*** Excerpted data ***

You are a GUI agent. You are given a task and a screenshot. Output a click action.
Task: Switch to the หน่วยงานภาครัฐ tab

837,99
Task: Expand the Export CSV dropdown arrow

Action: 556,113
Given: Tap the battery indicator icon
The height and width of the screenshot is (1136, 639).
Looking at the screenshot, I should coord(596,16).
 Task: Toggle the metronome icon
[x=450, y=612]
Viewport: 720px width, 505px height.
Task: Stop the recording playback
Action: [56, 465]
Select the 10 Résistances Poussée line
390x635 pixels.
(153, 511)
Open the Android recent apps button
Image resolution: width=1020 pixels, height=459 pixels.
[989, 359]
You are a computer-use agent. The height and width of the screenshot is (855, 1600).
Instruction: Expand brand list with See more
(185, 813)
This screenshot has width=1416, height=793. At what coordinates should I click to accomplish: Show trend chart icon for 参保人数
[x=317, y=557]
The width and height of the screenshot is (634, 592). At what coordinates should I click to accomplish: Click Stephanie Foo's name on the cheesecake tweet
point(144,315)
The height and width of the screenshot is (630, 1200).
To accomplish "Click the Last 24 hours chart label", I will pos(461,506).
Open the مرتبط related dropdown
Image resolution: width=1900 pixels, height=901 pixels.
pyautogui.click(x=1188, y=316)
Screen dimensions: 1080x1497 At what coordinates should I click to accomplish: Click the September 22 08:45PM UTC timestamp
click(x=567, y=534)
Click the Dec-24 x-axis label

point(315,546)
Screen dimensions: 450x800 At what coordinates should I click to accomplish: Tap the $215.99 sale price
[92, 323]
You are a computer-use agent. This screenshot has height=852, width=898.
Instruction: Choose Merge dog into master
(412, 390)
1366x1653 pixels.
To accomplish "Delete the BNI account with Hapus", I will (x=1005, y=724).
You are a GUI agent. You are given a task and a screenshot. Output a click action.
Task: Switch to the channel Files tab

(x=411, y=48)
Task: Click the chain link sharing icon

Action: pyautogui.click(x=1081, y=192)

***

**Exercise**
Copy every entry exactly. Leave nothing out.

**Exercise answer**
You are a GUI agent. You are given a task and a screenshot. Output a click action.
Task: Switch to the หน่วยงานภาครัฐ tab

837,99
Task: Expand the Export CSV dropdown arrow

Action: 556,113
Given: Tap the battery indicator icon
The height and width of the screenshot is (1136, 639).
Looking at the screenshot, I should coord(596,16).
 Task: Toggle the metronome icon
[x=450, y=612]
Viewport: 720px width, 505px height.
Task: Stop the recording playback
Action: [56, 465]
Select the 10 Résistances Poussée line
390x635 pixels.
(153, 511)
Open the Android recent apps button
Image resolution: width=1020 pixels, height=459 pixels.
[989, 359]
You are a computer-use agent. The height and width of the screenshot is (855, 1600).
Instruction: Expand brand list with See more
(185, 813)
This screenshot has width=1416, height=793. At what coordinates should I click to accomplish: Show trend chart icon for 参保人数
[x=317, y=557]
The width and height of the screenshot is (634, 592). At what coordinates should I click to accomplish: Click Stephanie Foo's name on the cheesecake tweet
point(144,315)
The height and width of the screenshot is (630, 1200).
To accomplish "Click the Last 24 hours chart label", I will pos(461,506).
Open the مرتبط related dropdown
Image resolution: width=1900 pixels, height=901 pixels.
pyautogui.click(x=1188, y=316)
Screen dimensions: 1080x1497 At what coordinates should I click to accomplish: Click the September 22 08:45PM UTC timestamp
click(x=567, y=534)
Click the Dec-24 x-axis label

point(315,546)
Screen dimensions: 450x800 At what coordinates should I click to accomplish: Tap the $215.99 sale price
[92, 323]
You are a computer-use agent. This screenshot has height=852, width=898.
Instruction: Choose Merge dog into master
(412, 390)
1366x1653 pixels.
To accomplish "Delete the BNI account with Hapus", I will (x=1005, y=724).
You are a GUI agent. You are given a task and a screenshot. Output a click action.
Task: Switch to the channel Files tab

(x=411, y=48)
Task: Click the chain link sharing icon

Action: pyautogui.click(x=1081, y=192)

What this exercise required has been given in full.